-- DATA TO PROCESS --
..........

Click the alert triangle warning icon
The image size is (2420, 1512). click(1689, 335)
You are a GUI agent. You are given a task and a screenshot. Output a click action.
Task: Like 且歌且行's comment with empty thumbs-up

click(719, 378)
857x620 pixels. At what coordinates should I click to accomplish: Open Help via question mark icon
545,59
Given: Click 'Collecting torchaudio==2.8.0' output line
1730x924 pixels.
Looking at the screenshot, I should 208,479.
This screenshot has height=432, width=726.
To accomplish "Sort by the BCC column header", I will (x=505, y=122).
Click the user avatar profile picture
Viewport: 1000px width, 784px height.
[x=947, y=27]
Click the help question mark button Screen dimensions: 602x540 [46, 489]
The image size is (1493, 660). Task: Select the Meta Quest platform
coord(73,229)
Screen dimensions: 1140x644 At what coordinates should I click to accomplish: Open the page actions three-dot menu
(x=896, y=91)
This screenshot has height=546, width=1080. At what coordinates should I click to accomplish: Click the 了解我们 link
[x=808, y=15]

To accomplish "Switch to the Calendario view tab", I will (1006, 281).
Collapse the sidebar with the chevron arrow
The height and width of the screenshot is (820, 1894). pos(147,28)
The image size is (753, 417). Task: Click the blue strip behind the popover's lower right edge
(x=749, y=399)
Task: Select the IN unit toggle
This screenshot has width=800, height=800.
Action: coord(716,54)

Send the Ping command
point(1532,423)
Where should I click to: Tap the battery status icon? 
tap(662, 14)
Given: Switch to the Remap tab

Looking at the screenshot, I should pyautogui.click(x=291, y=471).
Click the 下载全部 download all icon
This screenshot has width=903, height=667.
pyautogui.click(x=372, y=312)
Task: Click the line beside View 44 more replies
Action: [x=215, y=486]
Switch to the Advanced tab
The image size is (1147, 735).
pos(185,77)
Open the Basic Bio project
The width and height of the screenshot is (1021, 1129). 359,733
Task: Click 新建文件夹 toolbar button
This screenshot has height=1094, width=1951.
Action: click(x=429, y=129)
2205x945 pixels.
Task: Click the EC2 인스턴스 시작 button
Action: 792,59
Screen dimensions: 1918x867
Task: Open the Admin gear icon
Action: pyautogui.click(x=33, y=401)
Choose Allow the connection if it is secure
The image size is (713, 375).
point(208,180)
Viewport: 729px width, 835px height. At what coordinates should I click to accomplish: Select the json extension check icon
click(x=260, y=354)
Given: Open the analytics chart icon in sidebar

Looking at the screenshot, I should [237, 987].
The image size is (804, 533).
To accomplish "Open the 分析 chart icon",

..........

-- YOUR GOAL --
Exact duplication is required for the lines above, from the line that contains "You are a GUI" to the line that contains "Given: Click 'Collecting", inclusive; omit all others.

-- RESULT OF THIS EXERCISE --
You are a GUI agent. You are given a task and a screenshot. Output a click action.
Task: Like 且歌且行's comment with empty thumbs-up

click(719, 378)
857x620 pixels. At what coordinates should I click to accomplish: Open Help via question mark icon
545,59
Given: Click 'Collecting torchaudio==2.8.0' output line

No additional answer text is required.